Corría el año 2010 y Jose James ya no era ese prometedor cantante de jazz que había dejado boquiabiertos a los puristas con 'The Dreamer' dos años antes; con 'Blackmagic', el vocalista de Minneapolis decidió dar un salto al vacío, abrazando una producción más electrónica y oscura que reflejaba sus noches en los clubes underground de Brooklyn y su fascinación por la música de baile británica. El disco fue concebido durante largas sesiones de improvisación en estudios neoyorquinos, con un equipo reducido de músicos que entendían su visión híbrida, incluyendo al tecladista Kris Bowers, al baterista Nate Smith y al bajista Solomon Dorsey, todos cómplices de una búsqueda sonora que desdibujaba las fronteras entre el jazz, el soul y el house. James había conocido a Gilles Peterson en un festival europeo y el legendario DJ británico no dudó en ofrecerle su sello Brownswood Recordings para darle libertad total, alejándolo de las estructuras rígidas del jazz tradicional. La grabación se realizó en vivo, casi sin sobregrabaciones, capturando la electricidad de un grupo que respiraba al unísono, con James cantando y rapeando con una intensidad que parecía desafiar cualquier etiqueta. Fue un disco parido en la intersección de dos mundos: el de un cantante de jazz que quería ser DJ y el de un poeta urbano que nunca olvidó sus raíces en el gospel y el R&B.

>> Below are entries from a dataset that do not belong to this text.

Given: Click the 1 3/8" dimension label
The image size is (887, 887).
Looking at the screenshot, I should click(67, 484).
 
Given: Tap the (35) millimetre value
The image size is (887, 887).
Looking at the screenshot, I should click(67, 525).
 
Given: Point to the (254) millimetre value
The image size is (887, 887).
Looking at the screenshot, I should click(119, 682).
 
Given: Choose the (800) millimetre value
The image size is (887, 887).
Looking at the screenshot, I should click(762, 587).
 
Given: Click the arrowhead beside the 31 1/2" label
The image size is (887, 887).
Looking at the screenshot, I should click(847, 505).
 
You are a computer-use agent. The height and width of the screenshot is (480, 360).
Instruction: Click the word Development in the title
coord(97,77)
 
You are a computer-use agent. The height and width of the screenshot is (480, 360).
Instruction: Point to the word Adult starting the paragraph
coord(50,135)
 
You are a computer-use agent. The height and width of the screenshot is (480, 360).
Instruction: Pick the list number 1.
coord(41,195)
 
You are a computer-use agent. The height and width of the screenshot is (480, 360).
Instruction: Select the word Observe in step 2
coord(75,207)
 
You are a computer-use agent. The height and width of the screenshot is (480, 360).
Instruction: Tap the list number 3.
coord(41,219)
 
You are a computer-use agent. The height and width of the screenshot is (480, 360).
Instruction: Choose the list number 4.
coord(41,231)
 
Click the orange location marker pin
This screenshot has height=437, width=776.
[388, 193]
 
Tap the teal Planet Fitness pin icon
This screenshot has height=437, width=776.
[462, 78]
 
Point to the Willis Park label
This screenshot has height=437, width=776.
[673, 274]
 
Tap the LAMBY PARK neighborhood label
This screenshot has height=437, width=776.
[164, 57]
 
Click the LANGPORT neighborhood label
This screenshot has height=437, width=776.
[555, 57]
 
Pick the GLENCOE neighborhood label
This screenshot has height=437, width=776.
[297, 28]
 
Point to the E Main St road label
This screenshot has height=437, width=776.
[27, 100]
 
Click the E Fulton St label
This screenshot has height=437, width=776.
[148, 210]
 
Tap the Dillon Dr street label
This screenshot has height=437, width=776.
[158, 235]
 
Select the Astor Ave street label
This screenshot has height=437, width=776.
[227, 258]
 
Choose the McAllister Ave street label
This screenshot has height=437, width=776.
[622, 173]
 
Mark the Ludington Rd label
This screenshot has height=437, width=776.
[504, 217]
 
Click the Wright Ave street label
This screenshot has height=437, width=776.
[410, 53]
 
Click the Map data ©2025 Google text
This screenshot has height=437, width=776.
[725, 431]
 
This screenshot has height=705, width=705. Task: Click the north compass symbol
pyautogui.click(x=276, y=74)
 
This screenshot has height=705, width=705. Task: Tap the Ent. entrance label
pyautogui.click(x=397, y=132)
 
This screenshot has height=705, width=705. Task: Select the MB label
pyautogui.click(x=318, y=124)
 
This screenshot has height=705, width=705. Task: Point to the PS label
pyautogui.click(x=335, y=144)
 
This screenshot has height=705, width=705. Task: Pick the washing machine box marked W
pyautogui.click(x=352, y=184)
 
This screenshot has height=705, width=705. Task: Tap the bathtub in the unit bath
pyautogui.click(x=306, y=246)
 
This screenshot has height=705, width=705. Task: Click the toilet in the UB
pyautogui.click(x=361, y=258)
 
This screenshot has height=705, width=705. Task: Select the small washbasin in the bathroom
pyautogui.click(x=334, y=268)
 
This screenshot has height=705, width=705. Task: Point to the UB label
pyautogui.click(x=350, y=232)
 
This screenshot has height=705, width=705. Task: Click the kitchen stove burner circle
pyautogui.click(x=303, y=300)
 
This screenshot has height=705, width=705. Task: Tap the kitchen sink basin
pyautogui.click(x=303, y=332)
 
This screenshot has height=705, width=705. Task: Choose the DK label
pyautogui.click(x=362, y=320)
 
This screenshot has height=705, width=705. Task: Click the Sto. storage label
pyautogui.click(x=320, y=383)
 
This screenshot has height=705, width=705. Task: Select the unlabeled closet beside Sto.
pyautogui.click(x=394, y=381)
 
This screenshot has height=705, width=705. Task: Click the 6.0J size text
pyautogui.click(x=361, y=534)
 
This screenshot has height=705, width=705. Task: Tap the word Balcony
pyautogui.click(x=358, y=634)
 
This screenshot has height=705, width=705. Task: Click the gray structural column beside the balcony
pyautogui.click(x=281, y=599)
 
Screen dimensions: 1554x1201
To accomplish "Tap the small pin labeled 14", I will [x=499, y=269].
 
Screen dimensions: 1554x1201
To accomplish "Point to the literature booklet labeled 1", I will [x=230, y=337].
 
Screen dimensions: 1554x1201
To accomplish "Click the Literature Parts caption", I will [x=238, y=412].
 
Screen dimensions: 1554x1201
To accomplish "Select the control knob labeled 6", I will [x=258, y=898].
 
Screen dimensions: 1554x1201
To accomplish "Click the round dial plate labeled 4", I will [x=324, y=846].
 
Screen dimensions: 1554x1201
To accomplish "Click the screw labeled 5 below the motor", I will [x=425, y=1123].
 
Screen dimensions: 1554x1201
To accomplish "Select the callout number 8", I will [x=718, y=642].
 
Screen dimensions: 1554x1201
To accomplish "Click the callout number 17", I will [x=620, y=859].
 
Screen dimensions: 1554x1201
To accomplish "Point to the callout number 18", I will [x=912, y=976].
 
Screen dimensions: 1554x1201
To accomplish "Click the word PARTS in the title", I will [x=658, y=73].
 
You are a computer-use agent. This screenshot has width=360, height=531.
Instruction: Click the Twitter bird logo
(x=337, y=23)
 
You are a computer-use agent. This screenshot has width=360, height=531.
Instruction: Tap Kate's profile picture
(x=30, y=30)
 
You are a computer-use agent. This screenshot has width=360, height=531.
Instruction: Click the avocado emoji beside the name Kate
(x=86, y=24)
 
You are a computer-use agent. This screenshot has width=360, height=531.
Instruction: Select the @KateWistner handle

El sonido de 'Blackmagic' es un hechizo sonoro que comienza con la hipnótica canción que da título al álbum, un tema que construye una atmósfera densa con teclados minimalistas y la voz grave de James susurrando sobre amores oscuros, para luego explotar en ritmos sincopados que recuerdan a J Dilla pero con la sofisticación armónica de Herbie Hancock. Canciones como 'Heaven on the Ground' y 'Lay You Down' muestran su capacidad para equilibrar la sensualidad del neo-soul con la crudeza del spoken word, mientras que 'War of the Hearts' es un ejercicio de contención donde cada silencio pesa tanto como las notas. La colaboración con el saxofonista Bennie Maupin, viejo conocido de la fusión de los 70, aporta un puente generacional que conecta el disco con el legado de Miles Davis, pero todo filtrado por una producción llena de bajos profundos y texturas electrónicas que lo hacen perfecto para la pista de baile. Lo que hace especial a 'Blackmagic' es su capacidad de ser un álbum de jazz que no suena a jazz en el sentido académico, sino a una conversación íntima entre un crooner y un beatmaker, donde cada arreglo está al servicio de la emoción y no del virtuosismo. James canta como si estuviera confesando secretos en un sótano ahumado, y la banda responde con una economía de medios que resulta brutalmente efectiva, logrando que temas como 'Code' se conviertan en mantras modernos.
Cuando 'Blackmagic' cayó en las tiendas de discos, muchos críticos no sabían si colocarlo en la sección de jazz, soul o electrónica, y esa misma confusión fue su mayor triunfo: demostró que Jose James era un artista sin género, capaz de seducir tanto a los seguidores de Erykah Badu como a los de Flying Lotus. El álbum se convirtió en un referente para toda una generación de músicos que buscaban romper las barreras entre el jazz acústico y la música electrónica, allanando el camino para figuras como Robert Glasper o Kamasi Washington, aunque con un enfoque más íntimo y menos orquestal. Su impacto se sintió especialmente en la escena londinense, donde Gilles Peterson lo programó incansablemente en su programa de radio, y en los clubes neoyorquinos donde James se convirtió en un artista de culto que llenaba salas con un público diverso y joven. Aunque no fue un éxito comercial masivo, 'Blackmagic' permanece como una joya subterránea que redefinió lo que podía ser un cantante de jazz en el siglo XXI: un narrador urbano, un productor audaz y un puente entre tradiciones. Su legado vive en cada artista que hoy se atreve a mezclar samples con improvisación, en cada vocalista que rapea scat o en cada productor que busca el groove en el silencio; Jose James grabó un disco que no solo miraba al pasado, sino que señalaba un futuro donde el jazz ya no era un género, sino una actitud.